Six of the poems translated here were previously published as Lays of Courtly Love (1963), now out of print. Major changes have taken place in medieval studies during the last thirty years: as their interests have become less philological and more literary, medievalists have turned to close textual analyses, while feminist interpretations and the contributions of historians have further increased our understanding. I have revised my translations accordingly, often toward the more literal.

I would like to emphasize, however, that these translations are not intended to serve the purposes of scholars requiring a word-by-word version. Although I have tried to follow the text in all its detail, my principal aspiration has been to reproduce the literary experience of reading the poems. For most people in the Middle Ages, this would have been an aural experience. In a scene in Chrétien’s Yvain, a young lady sits in an orchard, reading a romance aloud to her parents. It used to be a familiar part of family life for literary works to provide entertainment in just this way. My translations will function best if they are, at least in part, read aloud. Their prevailing rhythm will then be apparent, particularly if the rhymes are neither overstressed nor minimized.
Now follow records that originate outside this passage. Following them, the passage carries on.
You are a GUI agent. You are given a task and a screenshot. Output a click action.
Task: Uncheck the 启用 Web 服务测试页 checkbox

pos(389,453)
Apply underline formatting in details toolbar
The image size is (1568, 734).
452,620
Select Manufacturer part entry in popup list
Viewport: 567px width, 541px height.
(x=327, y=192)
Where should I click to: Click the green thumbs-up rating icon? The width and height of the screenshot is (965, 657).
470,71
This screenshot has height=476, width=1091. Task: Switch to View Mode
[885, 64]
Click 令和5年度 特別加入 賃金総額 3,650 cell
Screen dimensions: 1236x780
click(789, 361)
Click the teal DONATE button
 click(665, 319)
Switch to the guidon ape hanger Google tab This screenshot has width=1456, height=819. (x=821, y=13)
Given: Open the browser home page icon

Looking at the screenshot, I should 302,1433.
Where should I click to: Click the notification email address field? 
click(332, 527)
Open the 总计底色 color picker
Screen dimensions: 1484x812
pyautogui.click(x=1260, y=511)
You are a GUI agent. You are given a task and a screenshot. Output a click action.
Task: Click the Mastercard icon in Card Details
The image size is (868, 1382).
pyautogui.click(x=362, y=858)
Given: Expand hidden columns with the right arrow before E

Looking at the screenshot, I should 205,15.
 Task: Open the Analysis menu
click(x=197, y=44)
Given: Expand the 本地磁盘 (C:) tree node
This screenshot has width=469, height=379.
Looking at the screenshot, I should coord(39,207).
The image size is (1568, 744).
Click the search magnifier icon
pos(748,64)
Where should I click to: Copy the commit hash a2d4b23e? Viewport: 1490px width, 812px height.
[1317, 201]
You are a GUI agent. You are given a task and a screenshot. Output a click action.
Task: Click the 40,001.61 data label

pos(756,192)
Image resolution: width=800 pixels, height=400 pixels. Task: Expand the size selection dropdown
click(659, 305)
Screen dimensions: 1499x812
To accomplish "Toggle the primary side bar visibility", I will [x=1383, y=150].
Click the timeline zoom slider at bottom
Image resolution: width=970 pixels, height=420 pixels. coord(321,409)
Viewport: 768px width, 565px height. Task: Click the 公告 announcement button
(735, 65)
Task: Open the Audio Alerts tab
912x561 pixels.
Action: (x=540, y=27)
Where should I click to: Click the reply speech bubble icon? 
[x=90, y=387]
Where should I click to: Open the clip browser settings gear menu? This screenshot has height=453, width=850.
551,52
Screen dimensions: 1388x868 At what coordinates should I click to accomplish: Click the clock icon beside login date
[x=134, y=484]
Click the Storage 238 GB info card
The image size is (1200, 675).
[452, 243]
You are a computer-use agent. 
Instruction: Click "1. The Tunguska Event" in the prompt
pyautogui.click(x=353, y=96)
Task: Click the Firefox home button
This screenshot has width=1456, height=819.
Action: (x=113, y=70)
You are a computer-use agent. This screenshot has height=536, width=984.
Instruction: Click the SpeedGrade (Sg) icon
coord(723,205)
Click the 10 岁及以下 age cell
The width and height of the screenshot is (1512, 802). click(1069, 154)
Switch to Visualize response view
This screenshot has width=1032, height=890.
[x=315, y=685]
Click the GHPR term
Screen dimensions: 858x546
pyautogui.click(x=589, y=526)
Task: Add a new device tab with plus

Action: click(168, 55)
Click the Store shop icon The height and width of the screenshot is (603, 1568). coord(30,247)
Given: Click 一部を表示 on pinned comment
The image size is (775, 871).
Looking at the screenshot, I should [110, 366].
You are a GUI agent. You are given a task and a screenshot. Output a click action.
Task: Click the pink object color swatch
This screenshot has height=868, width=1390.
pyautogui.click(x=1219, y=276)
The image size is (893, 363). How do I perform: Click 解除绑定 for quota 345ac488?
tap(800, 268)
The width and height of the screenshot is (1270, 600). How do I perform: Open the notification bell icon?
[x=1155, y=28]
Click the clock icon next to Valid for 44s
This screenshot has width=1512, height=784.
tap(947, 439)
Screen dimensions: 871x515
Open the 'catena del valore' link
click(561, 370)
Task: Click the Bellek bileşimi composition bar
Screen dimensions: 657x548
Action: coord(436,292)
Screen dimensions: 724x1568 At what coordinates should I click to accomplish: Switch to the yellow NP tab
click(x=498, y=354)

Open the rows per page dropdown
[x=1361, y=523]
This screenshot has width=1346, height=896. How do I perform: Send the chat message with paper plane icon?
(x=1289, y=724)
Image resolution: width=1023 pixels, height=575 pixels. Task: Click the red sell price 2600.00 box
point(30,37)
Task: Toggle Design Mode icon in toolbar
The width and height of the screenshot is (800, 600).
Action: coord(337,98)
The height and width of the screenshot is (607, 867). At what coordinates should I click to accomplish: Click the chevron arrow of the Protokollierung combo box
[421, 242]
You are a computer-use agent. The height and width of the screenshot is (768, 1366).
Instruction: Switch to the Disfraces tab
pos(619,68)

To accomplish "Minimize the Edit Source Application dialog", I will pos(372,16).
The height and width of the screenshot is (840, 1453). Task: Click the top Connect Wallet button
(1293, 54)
Two poems have been added to this collection in response to a new interest in their subjects: few narratives treat violence against women as impressively as Philomena, a work scarcely thought of in 1963. Lanval’s is a vision of female power, benevolent but opposed to the prevailing, patriarchal, society. But none of the authors represented here is concerned with presenting a fixed point of view as an argument in favor of one moral stance or another. The stories they tell have the ambiguity of life itself, their apparent values changing with our perspective. The reader need only try to see them whole.

This work began as a doctoral dissertation sponsored by Lawton P. G. Peckham, in whose Columbia University course I began to study Old French. I remember gratefully its Anchor Book editors, Carl Morse, who first welcomed the book, and Eugene Eoyang, whose enthusiasm for rhymes led to revisions.

This new edition has benefited from the contributions of many. Nancy Vine Durling’s accurate reading and informed concern for the text increased my aspiration to accuracy. She is responsible for the presence of Philomena. To Harriet Spiegel, Minnette Gaudet, Renate Blumenfeld-Kosinski, and Nicolas and Robert Terry, I owe thanks for useful suggestions; to Doris Kretschmer at the University of California Press, my gratitude for championing the project and for her patience. Rose Vekony has been the book’s meticulous copy editor, to whom I am indebted for many improvements. Patricia Stirnemann led me through the mazes of Paris libraries to find the cover illustration, and nothing could have been more enjoyable. Finally, I don’t commit anything to print without the advice of Elena Aguilar Koster and Kathleen Micklow, whose responses never fail to surprise and enlighten me; their friendship is built in to all my work.